I did a short training session with her today and afterwards went into the kitchen, which she couldn't access because there's a baby-gate in the doorway, in order to give Mowat a break from her (because of her hyper-arousal, she finds it hard to calm down, although that is getting better). Once I was in another room, with Mowat, which she couldn't access, she went ballistic, barking, barking, barking for over 10 minutes and I finally calmed her down by crouching beside her, although she cowered then so that's not ideal. 

I've been dealing with the evenings by leaving the room and spending my time elsewhere while she, my husband, and Mowat hang out, but I'm not sure if that's ideal either. 

We aren't even thinking about how to desensitize her to people yet (which she's terrified of for the most part) because there's all this to consider. I'm thinking that maybe I should leave the training to my husband and simply ignore her...(although that's so hard!!) ??? 

Any, any, any advice, thoughts, suggestions are very welcome! And thank you in advance!


----------



## Nuclear_Glitter (Jun 20, 2012)

My current foster dog, Oswald was doing similar things at first. He's a puppymill dog. He was crated in a small crate for 4-5 years. 

When I first brought him home he attached to me very quickly, and he'd growl at my dog when he got near. So, I played a game I call "cookie dog party". I'd leash the foster, and have someone bring my dog in, and when the foster seen my dog I'd feed him treats and praise him. I'd just act really happy that my dog had come into the room. Then, when my dog left, the treats and attention left. Then after a minute or two, I'd have my dog brought back and the party would start again. 

I did this a few times a week because Oswald's growling wasn't that intense. You could do this a few times a day though and it could really help thing. 

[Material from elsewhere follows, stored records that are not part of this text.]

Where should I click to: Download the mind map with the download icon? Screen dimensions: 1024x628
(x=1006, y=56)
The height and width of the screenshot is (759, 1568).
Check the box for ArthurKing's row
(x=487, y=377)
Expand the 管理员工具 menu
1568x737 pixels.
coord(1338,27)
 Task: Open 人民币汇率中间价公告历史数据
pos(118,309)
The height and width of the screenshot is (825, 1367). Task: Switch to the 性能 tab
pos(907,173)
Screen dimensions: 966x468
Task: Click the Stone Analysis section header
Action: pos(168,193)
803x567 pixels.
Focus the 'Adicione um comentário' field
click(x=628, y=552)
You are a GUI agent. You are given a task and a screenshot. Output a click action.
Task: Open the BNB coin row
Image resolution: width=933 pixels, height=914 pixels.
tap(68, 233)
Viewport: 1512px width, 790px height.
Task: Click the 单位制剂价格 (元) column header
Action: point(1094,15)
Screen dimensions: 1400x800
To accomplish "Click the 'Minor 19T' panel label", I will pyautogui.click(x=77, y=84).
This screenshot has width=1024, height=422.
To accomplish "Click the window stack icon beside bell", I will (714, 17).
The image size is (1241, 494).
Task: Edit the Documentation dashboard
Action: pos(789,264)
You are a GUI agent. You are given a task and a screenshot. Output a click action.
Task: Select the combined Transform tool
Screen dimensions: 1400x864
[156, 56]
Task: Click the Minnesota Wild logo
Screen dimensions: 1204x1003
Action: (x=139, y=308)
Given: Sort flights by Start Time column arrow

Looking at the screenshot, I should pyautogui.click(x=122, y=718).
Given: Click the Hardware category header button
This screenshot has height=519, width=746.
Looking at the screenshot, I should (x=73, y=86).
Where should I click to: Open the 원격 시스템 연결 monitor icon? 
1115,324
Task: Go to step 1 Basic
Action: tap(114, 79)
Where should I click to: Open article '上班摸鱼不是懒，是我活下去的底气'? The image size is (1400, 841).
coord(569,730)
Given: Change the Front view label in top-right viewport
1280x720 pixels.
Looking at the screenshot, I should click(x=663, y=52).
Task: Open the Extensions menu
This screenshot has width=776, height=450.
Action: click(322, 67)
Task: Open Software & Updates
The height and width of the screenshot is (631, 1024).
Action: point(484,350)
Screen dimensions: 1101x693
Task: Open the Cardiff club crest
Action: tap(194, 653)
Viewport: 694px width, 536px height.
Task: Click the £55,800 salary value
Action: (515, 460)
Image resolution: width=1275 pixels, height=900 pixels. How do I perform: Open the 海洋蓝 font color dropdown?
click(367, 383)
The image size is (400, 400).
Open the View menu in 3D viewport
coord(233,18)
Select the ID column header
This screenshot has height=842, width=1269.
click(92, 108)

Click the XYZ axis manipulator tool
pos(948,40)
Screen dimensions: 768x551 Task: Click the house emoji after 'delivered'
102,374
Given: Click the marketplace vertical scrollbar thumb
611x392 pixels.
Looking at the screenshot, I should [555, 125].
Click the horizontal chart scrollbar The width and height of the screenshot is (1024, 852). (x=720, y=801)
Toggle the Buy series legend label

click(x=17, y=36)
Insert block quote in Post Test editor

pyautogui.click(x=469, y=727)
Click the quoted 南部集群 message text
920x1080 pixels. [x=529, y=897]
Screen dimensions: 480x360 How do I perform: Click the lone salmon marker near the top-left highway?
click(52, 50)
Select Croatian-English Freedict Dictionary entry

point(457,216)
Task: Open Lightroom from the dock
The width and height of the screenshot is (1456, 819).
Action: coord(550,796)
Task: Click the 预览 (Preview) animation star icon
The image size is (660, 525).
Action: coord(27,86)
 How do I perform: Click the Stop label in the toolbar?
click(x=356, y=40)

As far as the dog crying when I leave the room, I still haven't gotten that fixed yet. There are several separation anxiety tips around the forum and the web though.


----------



## oliversmom (Jan 18, 2008)

Thanks for the great idea. We'll try it. Her resource guarding with Mowat seems to happen mainly at night. She seems to get triggered by the dark. Your poor guy, in a crate for that long. Who are these people?


----------



## Shell (Oct 19, 2009)

I'll try to make a longer response later, but initially, I think try having your husband interact with the dog while he is sitting down. Even sitting on the floor. Much less threatening for a scared dog. More interaction with your husband is good, but it should be very low-key to start with. 

While you're home and supervising, leaving a harness and traffic lead/hand loop on the dog can give you a non-scary way of grabbing the dog or moving her from room to room. 

I've had moderate success with the herbal anti-anxiety chews and water additives. Valerian root seems to help. I've used it for a dog that screamed and panicked in the car and for a dog that was overwhelmed in crowd and both were more mellow with the herbs but not in any way drugged or sluggish. If the dog is on any meds or has any health problems, check with a vet first though.


----------